▶ _TRY IT_: Retype the data exactly, from its first line to the line containing "You are a computer-use agent. This", including both, and skip any picture.

▶ _PROVIDED MATERIAL_:
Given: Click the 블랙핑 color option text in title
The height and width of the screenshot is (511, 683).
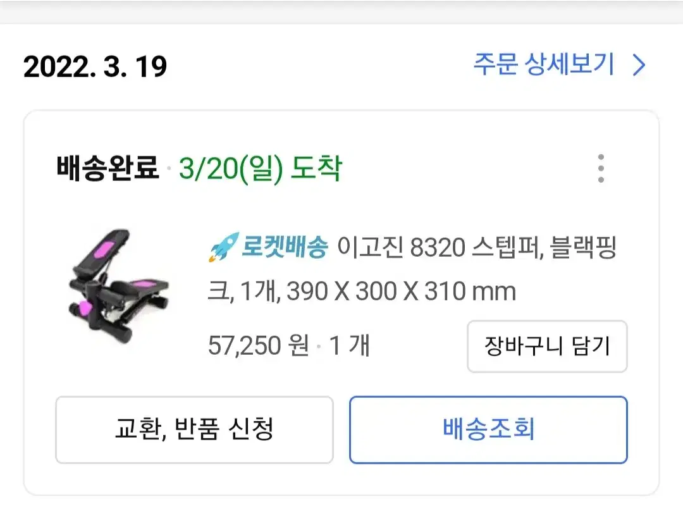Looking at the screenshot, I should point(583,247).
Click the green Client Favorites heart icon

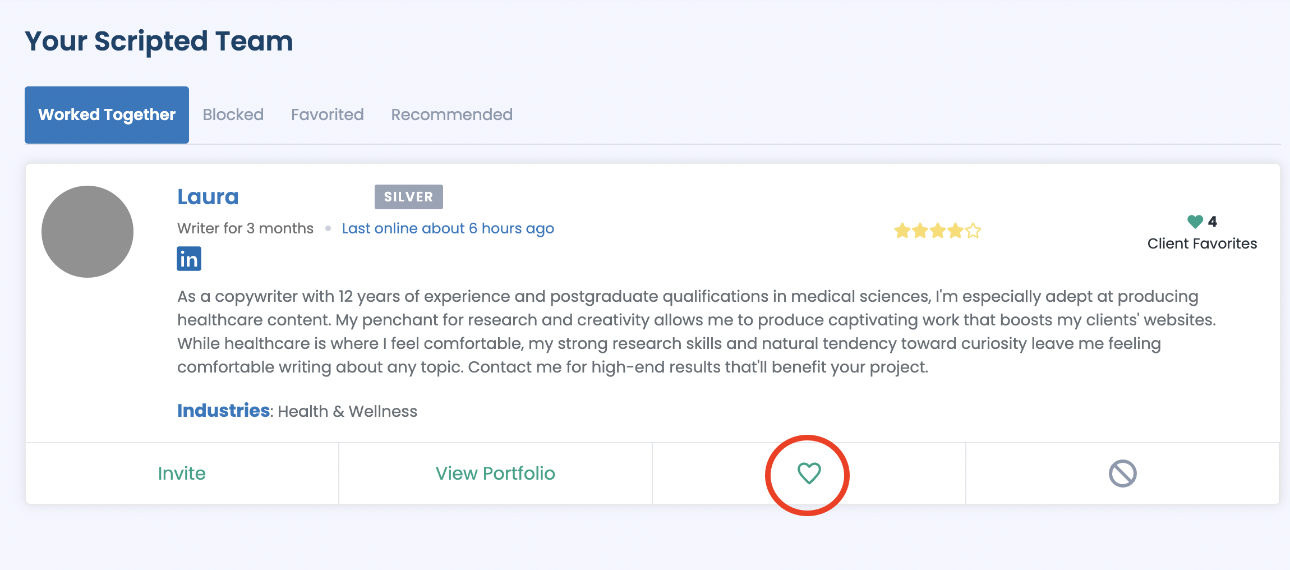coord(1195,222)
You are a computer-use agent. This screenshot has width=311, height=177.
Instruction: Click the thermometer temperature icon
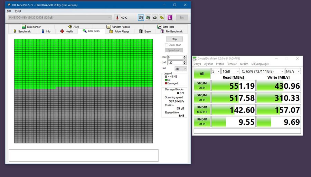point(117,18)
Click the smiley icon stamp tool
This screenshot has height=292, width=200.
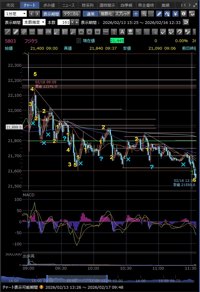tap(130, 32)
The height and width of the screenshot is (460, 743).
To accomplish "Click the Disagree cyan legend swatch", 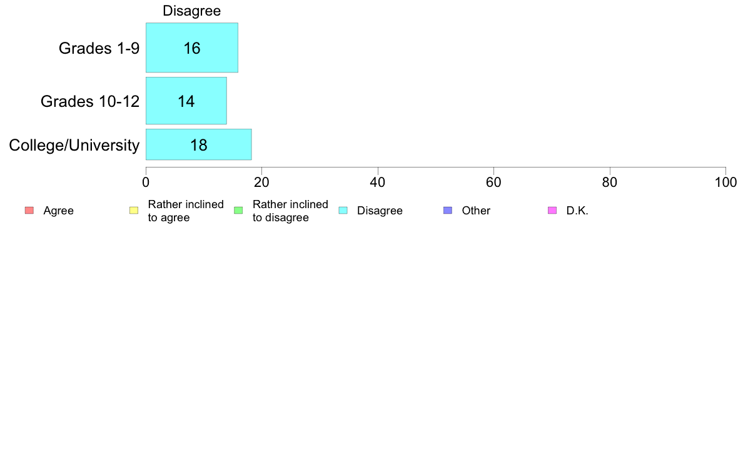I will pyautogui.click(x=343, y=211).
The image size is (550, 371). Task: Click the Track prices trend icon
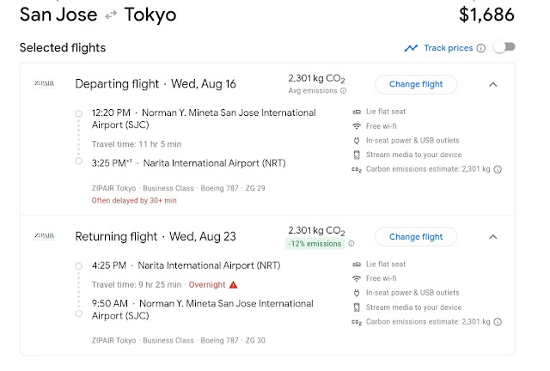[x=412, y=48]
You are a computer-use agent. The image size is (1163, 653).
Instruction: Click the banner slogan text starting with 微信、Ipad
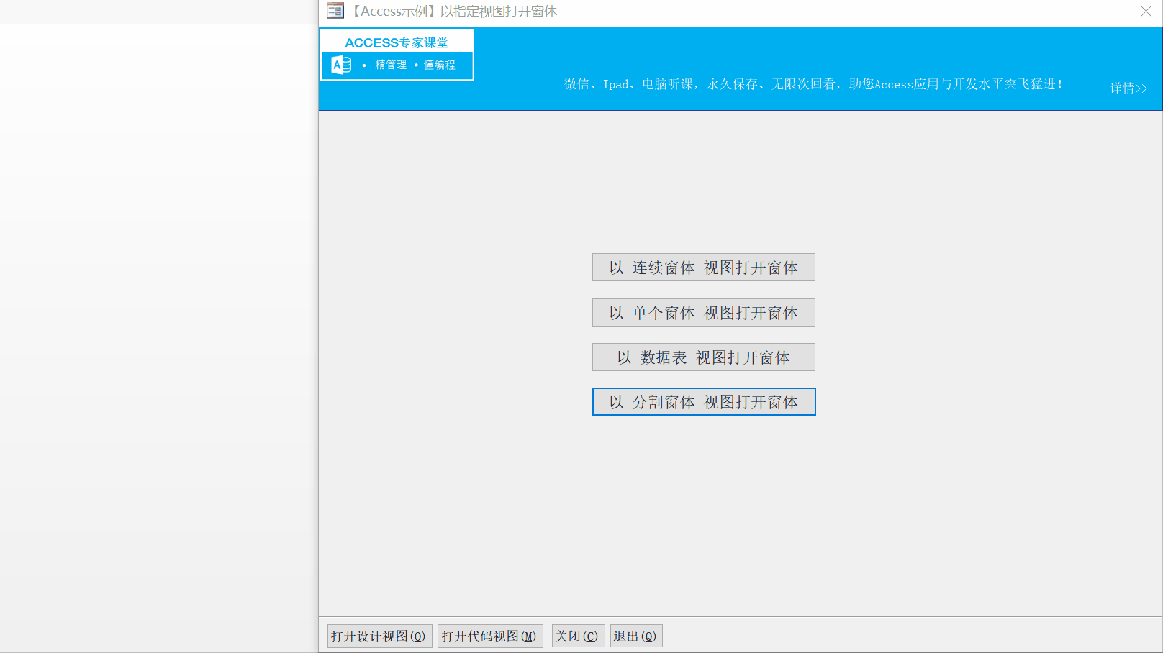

▶ _RESULT OF THE EXERCISE_:
Given: Click the 블랙핑 color option text in title
The height and width of the screenshot is (511, 683).
Looking at the screenshot, I should point(583,247).
Click the green Client Favorites heart icon

coord(1195,222)
You are a computer-use agent. This screenshot has width=311, height=177.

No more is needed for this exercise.